* _TASK PROMPT_: Copy out word for word the lines from the one containing "You are a GUI" through the end of the lines, leaving out the pictures.

* _Rows of pointing data_:
______

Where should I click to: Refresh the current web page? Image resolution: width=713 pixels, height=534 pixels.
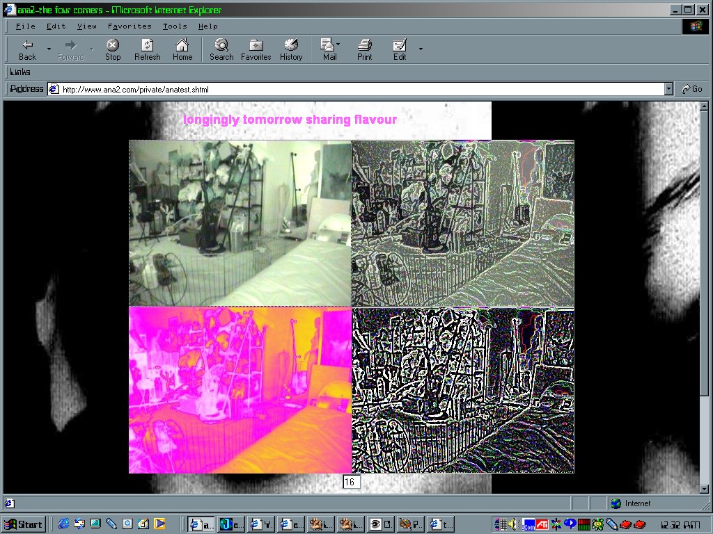[x=147, y=49]
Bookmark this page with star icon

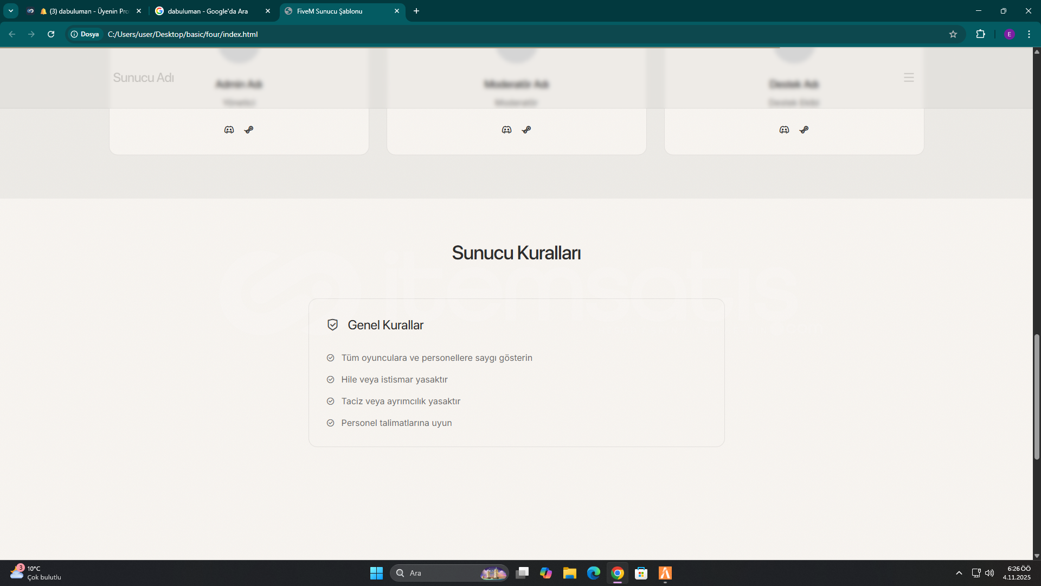coord(953,34)

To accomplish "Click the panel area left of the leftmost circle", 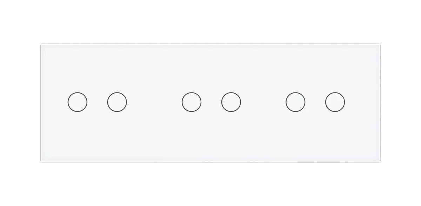I will (x=54, y=102).
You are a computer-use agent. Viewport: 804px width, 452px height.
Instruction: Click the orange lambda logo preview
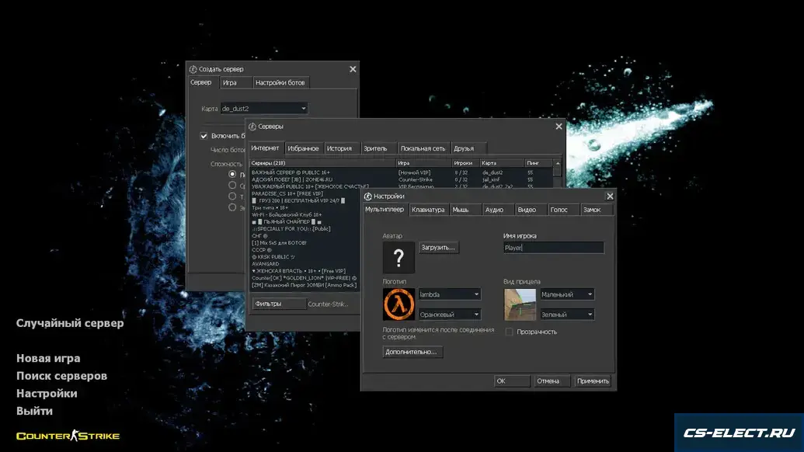(x=399, y=304)
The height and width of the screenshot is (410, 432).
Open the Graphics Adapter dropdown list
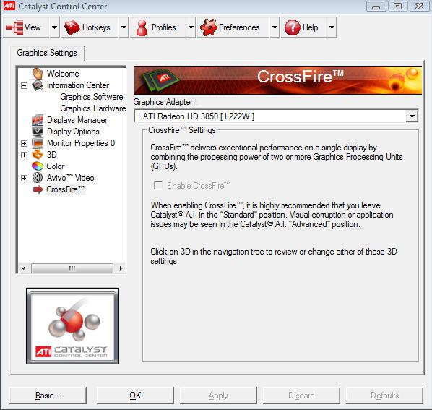[412, 116]
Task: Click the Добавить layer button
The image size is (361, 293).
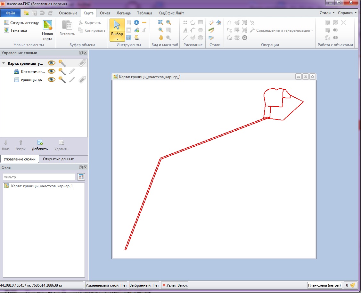Action: [40, 145]
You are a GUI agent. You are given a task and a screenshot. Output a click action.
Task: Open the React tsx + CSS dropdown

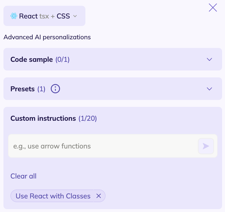point(44,16)
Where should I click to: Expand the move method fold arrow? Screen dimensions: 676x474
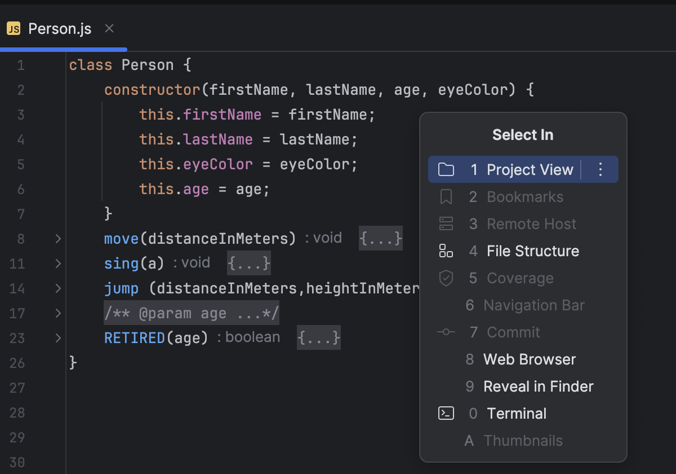coord(57,238)
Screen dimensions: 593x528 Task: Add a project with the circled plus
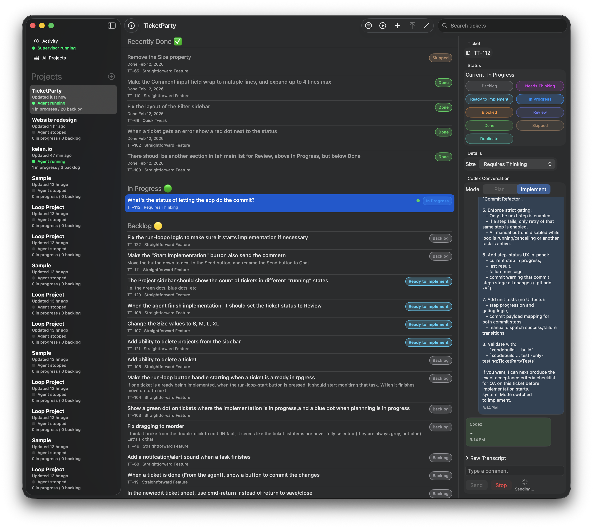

______

* _TASK RESULT_:
You are a GUI agent. You are given a task and a screenshot. Output a click action.
Task: Open the React tsx + CSS dropdown

point(44,16)
Where should I click to: Expand the move method fold arrow? Screen dimensions: 676x474
coord(57,238)
Screen dimensions: 593x528 Task: Add a project with the circled plus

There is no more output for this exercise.